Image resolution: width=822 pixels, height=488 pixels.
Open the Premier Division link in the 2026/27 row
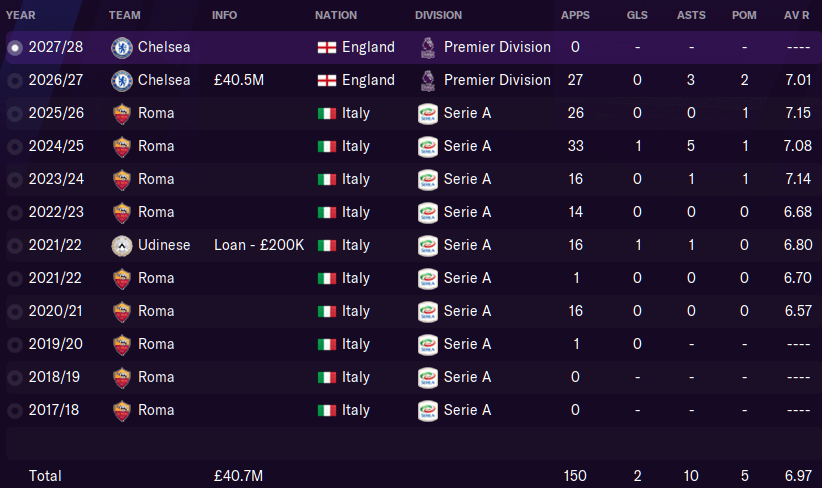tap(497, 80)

* * *

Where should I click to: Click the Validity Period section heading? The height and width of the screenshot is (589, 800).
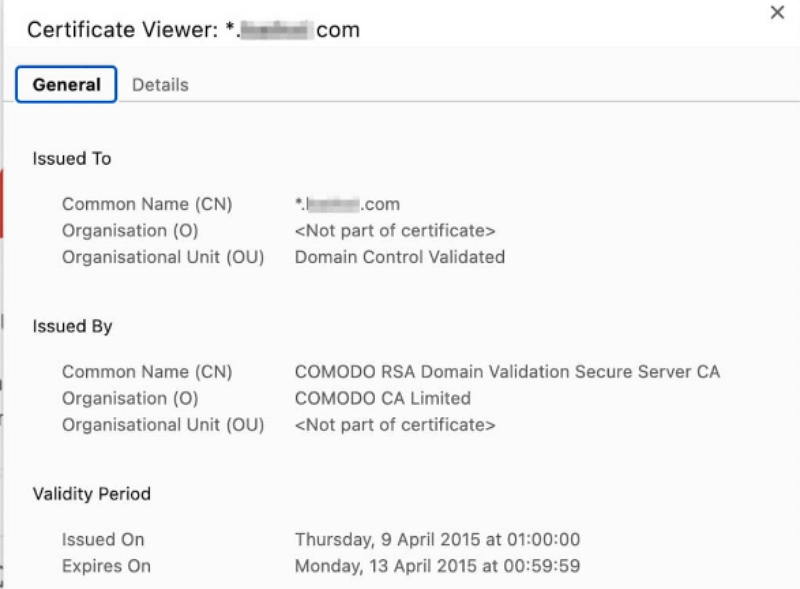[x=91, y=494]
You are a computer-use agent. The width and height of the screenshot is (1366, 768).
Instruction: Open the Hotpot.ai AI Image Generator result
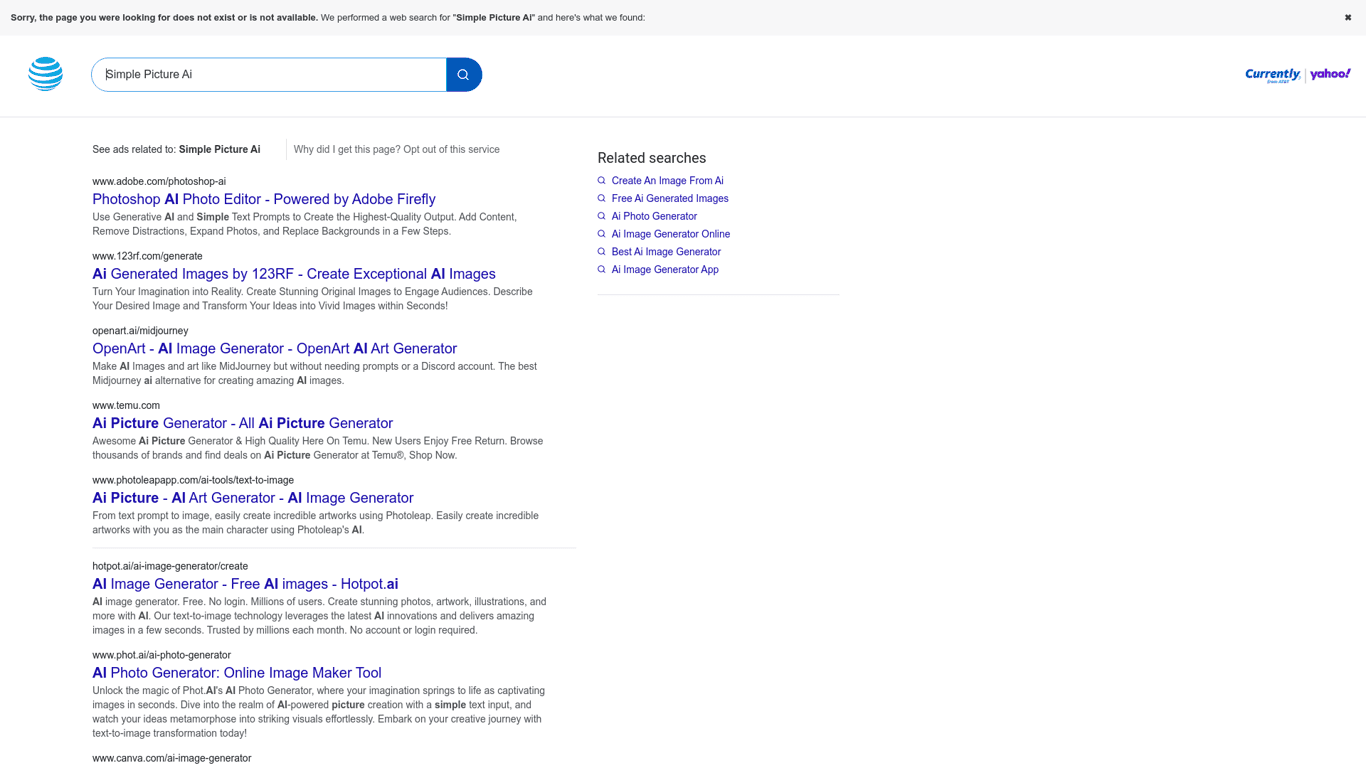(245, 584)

## Task objective
Your reply should consist solely of the lines above from the line containing "Where should I" up to and including the line containing "You are a computer-use", reproduced exactly, minus the pictures.

## Written solution
Where should I click to: Click the Validity Period section heading? The height and width of the screenshot is (589, 800).
[x=91, y=494]
You are a computer-use agent. The width and height of the screenshot is (1366, 768).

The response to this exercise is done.